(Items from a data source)
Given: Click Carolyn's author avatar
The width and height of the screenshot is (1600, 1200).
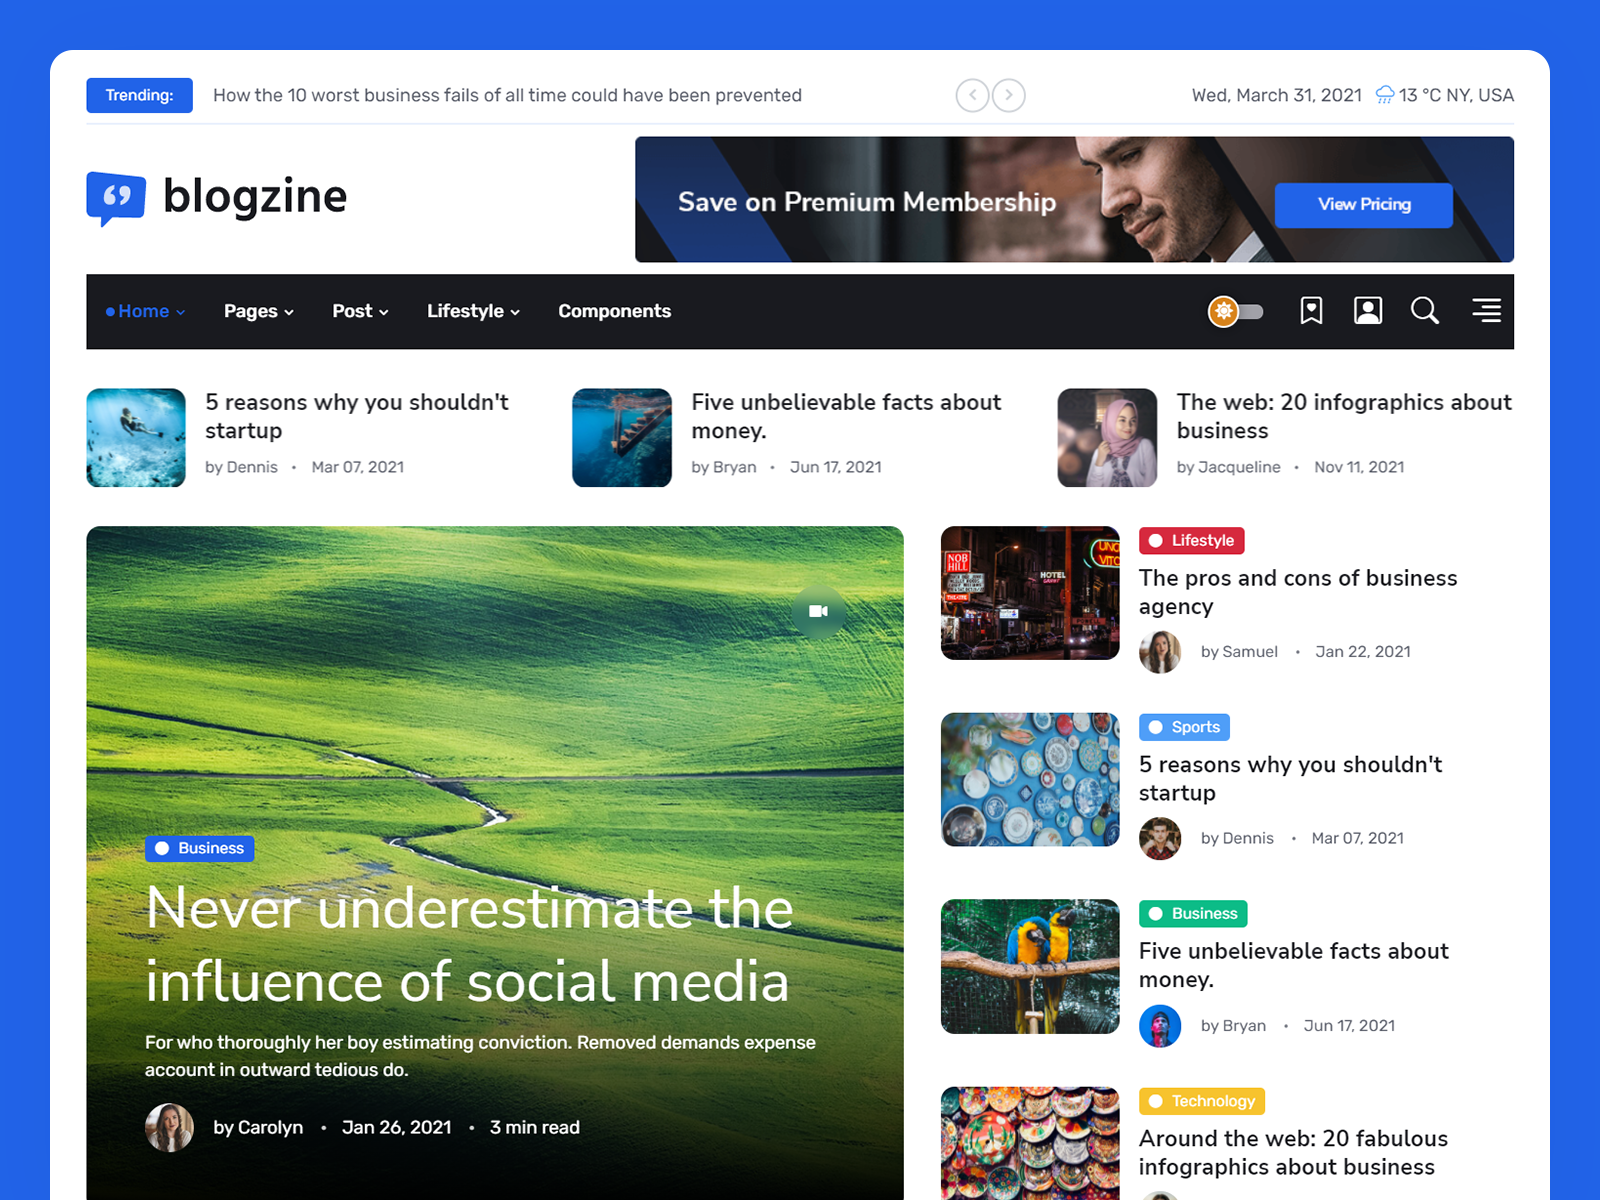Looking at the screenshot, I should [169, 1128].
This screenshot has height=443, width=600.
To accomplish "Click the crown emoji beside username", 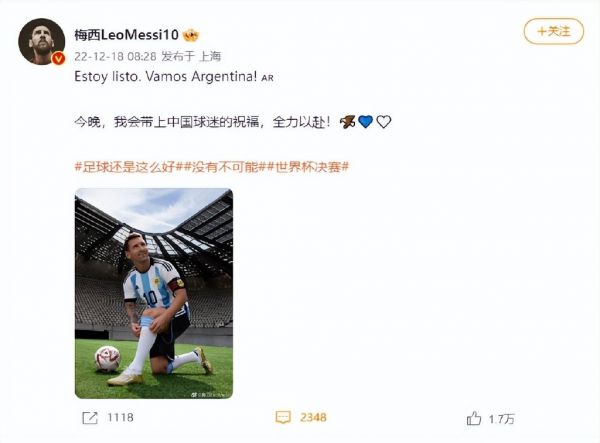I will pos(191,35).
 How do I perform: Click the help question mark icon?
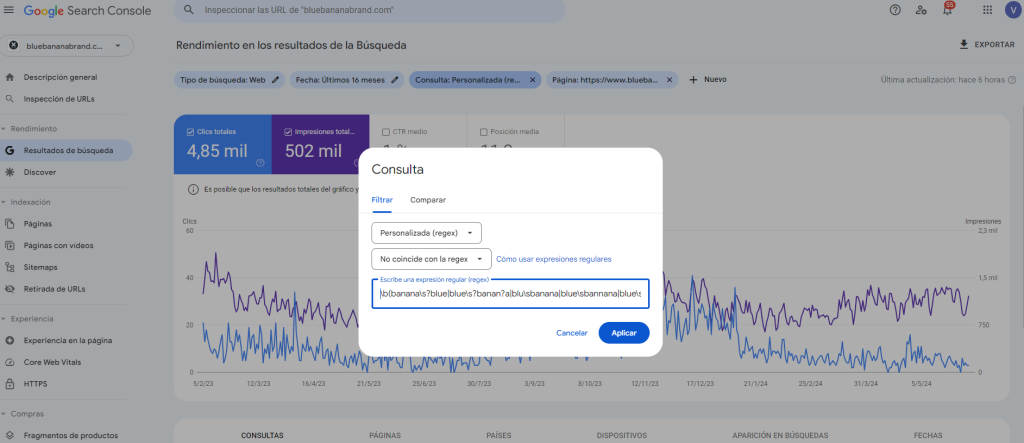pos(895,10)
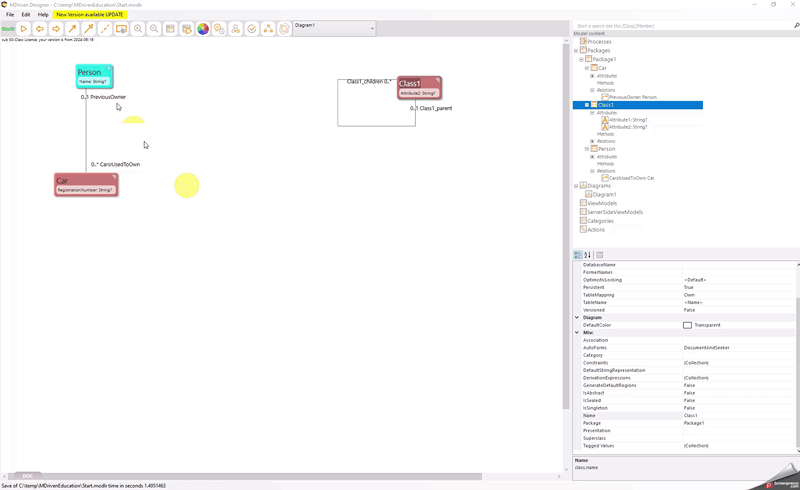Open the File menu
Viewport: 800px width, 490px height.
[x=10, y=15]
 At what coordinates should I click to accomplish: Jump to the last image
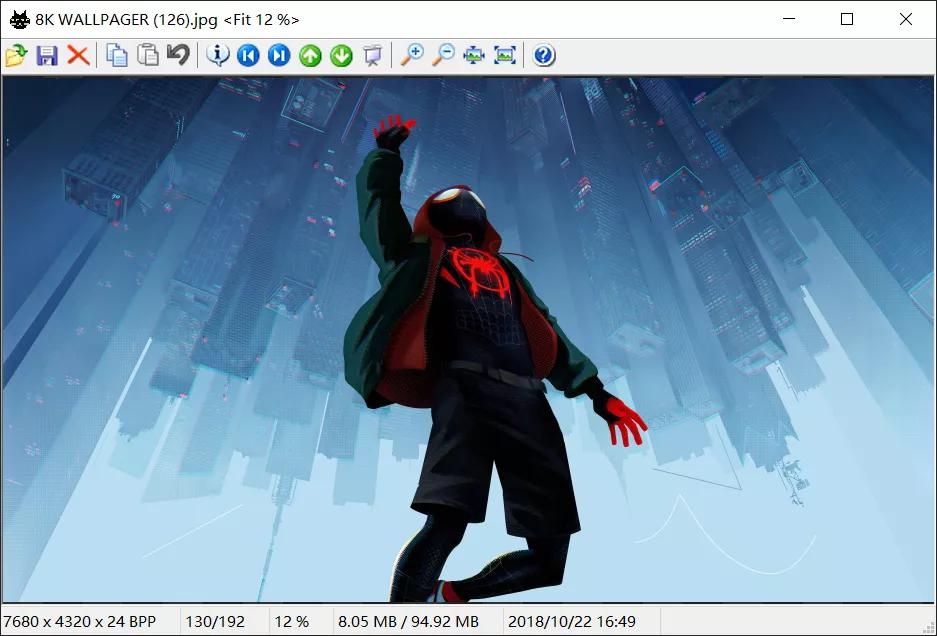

Task to carry out
From the line that includes "How do I perform: Click" on down to the last line of the entries above, set down each line exactly, leaving out the pictures.

Response to this task
 How do I perform: Click the help question mark icon?
pos(895,10)
Open the File menu
Viewport: 800px width, 490px height.
[x=10, y=15]
 At what coordinates should I click to accomplish: Jump to the last image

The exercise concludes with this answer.